Text to read:
⁂

Aha! That's examctl the "*very* specific" case Iwas referring to earlier.
This is going to be pretty specific to how you interact with libusb, but
in essence:
The 3.7 / 3.8 paradigm is still to block in work() until you have data,
as a source. That's architectually not pretty, but it is what it is.
I think somewhere in the later 3.7 and definitely for 3.8 we introduced
a delay before work() gets re-called in case it returns 0, as that would
lead to a CPU core just spinning on that block (although it actually has
nothing to do, which means that the less data your block produces, the
more persistently it grabs CPU).
You can remedy that:
* for the current scheduling, block in work, with a timeout, instead of
using the non-blocking libusb receive methods. I.e. use the synchronous
libusb API. (not blocking but then relying on your work() being called
in a spinlock manner so that no overflows happen is not a sensible use
of the async IO API in libusb.)

⁂

[Recorded data]

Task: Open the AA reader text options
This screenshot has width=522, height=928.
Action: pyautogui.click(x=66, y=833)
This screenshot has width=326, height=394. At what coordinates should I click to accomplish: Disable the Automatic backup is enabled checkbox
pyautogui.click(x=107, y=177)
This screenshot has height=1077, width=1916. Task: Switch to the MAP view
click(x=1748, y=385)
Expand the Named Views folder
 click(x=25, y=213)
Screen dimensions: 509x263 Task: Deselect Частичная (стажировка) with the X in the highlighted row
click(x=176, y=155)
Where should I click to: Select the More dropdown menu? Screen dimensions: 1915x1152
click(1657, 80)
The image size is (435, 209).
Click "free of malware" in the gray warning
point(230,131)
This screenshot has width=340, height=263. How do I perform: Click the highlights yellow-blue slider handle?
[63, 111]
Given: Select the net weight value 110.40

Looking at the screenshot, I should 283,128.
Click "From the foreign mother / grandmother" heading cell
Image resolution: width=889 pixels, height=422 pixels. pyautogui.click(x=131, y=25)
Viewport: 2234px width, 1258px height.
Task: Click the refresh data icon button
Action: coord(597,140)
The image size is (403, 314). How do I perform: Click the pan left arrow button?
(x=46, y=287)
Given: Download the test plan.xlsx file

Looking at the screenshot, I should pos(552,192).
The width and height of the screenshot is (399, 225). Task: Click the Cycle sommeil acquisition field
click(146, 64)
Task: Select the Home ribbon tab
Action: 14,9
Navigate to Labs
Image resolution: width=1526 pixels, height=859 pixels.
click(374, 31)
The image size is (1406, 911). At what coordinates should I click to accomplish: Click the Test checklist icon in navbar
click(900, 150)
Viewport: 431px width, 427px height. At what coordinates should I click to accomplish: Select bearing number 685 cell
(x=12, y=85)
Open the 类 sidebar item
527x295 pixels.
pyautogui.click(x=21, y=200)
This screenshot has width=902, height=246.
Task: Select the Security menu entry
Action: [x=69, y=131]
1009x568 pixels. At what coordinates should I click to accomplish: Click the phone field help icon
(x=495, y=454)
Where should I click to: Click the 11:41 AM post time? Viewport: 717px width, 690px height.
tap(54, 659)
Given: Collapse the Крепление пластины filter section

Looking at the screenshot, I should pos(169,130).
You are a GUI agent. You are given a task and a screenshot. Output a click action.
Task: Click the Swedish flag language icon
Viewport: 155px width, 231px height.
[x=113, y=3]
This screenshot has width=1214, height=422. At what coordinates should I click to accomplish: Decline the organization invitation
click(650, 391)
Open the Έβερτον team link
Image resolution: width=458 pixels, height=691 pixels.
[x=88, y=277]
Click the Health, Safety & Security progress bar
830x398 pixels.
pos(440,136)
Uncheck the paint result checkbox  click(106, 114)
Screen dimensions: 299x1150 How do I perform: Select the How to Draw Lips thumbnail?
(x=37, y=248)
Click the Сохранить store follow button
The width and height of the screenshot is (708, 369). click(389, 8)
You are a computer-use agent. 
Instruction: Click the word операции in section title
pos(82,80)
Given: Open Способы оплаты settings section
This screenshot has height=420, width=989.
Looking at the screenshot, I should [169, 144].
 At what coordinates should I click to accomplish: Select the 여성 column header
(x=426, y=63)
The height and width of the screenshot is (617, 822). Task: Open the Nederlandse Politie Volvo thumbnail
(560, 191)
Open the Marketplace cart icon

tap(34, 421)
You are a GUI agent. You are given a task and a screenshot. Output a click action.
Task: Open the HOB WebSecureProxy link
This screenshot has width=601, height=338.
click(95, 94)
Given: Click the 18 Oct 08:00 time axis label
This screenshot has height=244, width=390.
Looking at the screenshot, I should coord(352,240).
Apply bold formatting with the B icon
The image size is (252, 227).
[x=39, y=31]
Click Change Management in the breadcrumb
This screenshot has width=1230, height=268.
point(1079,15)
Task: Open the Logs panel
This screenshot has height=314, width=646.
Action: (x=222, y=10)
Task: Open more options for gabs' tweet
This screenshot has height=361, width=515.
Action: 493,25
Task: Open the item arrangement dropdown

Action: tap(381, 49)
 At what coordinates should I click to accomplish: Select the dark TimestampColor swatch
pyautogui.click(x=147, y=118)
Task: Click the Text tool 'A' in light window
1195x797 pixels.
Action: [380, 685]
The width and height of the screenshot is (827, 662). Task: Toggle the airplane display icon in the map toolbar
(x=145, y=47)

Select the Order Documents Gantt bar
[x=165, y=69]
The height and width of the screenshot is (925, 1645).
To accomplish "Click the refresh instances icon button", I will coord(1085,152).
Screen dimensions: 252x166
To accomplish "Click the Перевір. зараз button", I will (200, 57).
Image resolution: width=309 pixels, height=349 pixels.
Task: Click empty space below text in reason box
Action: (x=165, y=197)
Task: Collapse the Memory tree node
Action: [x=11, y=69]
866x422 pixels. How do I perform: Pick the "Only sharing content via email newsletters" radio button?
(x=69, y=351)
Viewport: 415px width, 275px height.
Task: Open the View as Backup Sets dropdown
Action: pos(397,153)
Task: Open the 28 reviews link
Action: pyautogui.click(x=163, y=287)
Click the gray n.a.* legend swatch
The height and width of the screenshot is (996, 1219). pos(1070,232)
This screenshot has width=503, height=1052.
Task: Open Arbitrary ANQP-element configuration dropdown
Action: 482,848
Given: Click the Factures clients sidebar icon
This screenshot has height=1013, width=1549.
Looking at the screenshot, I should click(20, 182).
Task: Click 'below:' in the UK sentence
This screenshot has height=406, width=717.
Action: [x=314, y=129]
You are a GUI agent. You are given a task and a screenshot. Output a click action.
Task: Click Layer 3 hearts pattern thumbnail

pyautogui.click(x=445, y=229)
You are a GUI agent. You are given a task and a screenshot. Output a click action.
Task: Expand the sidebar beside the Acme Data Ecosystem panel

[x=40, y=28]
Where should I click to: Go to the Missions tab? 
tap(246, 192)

⁂

What to do:
a) Answer these from the post:
(i) Which versions have the paradigm of blocking in work() until data is available?
(ii) What was introduced for when work() returns 0?
(iii) Which libusb API does the suggested remedy say to use?
b) Can you update the post from "Aha! That's examctl" up to and including "what it is.", putting "model" in place of "paradigm"?
The rows have no connection to the post.

Answer list:
a)
(i) 3.7 / 3.8
(ii) A delay before work() gets re-called
(iii) The synchronous libusb API

b)
Aha! That's examctl the "*very* specific" case Iwas referring to earlier.
This is going to be pretty specific to how you interact with libusb, but
in essence:
The 3.7 / 3.8 model is still to block in work() until you have data,
as a source. That's architectually not pretty, but it is what it is.